CBS News Radio, one of the most storied names in North American broadcast journalism, signed off permanently on Friday evening — closing the book on a radio news service that has been part of daily life since the early days of the medium.

The shutdown marks the end of nearly a century of continuous radio news programming from CBS, a network that once helped define what broadcast journalism looked like in the 20th century. From covering World War II to moon landings to 9/11, CBS News Radio has been a constant companion for generations of North American listeners.

What Made CBS News Radio a Landmark

CBS News Radio built its reputation on straight-ahead, reliable reporting — the kind of no-frills, information-first style that shaped how news radio sounded across the continent.

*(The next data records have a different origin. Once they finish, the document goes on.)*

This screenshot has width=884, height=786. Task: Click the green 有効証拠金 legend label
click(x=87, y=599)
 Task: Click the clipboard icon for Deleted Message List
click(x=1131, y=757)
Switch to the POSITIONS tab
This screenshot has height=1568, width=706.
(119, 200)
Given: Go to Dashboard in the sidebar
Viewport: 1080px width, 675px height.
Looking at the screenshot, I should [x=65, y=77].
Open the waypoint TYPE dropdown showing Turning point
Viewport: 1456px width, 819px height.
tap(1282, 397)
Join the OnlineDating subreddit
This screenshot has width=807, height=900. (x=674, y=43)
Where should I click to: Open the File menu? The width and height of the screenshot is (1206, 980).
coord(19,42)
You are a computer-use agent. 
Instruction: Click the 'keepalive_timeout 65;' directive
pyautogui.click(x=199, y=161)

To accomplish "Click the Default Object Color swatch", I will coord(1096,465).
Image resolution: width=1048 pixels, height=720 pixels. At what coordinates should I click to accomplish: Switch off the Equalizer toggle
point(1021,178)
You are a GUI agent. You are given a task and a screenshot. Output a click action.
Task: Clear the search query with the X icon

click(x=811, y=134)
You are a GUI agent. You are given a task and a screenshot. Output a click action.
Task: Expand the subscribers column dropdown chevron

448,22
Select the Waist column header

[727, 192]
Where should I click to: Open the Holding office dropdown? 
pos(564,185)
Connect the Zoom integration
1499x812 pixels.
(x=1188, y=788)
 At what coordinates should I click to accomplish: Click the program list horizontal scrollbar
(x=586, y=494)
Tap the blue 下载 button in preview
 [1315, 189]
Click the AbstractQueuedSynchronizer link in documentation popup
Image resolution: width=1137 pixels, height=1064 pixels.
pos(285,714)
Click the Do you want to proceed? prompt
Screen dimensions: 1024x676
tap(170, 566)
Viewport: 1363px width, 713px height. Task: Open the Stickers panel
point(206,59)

Its correspondents and anchors became household names, and its model of regular news updates at the top and bottom of each hour became a standard that Canadian broadcasters like CBC Radio also adopted.

For decades, the service was a touchstone for listeners who wanted fast, credible news without commentary or spin — a format that now struggles to compete with the 24-hour scroll of social media and podcasts.

A Shift Across the Industry

The closure is not an isolated event. It reflects a broader restructuring happening across traditional broadcast media, both in the United States and in Canada. Audiences have migrated to on-demand audio — podcasts, streaming services, digital news briefings — leaving legacy radio operations with shrinking revenues and harder-to-justify costs.

In Canada, publicly funded broadcasters like CBC Radio have managed to hold on, partly because of their public mandate and partly because of strong local programming that private American networks never prioritized. Still, the pressures are real. Newsrooms on both sides of the border have faced buyouts, layoffs, and format changes as the economics of traditional radio erode.

Why It Matters North of the Border

For Canadian media observers, the CBS News Radio shutdown is a reminder of how fragile legacy broadcast institutions have become — even the biggest, most well-funded ones. If a network with the resources and history of CBS can't make radio news pencil out financially in 2025, it puts pressure on every broadcaster to rethink what radio journalism looks like going forward.

Canadian listeners have long turned to a mix of domestic and American radio news, and the loss of CBS News Radio quietly narrows that landscape. It also prompts reflection on what institutions like CBC Radio represent — not just as a broadcaster, but as a public commitment to audio journalism at a time when the private sector is walking away.

The Silence After the Sign-Off

There's something symbolic about a radio station going silent. Unlike a website going offline or a print publication folding, a radio sign-off has a finality that listeners can actually hear — a last voice, then nothing.

For everyone who grew up with CBS News Radio in the background — in a car, at a kitchen table, through a clock radio — Friday's sign-off is one of those small but meaningful losses that marks the passage of a media era.

Radio journalism isn't dead. But one of its founding voices has gone quiet.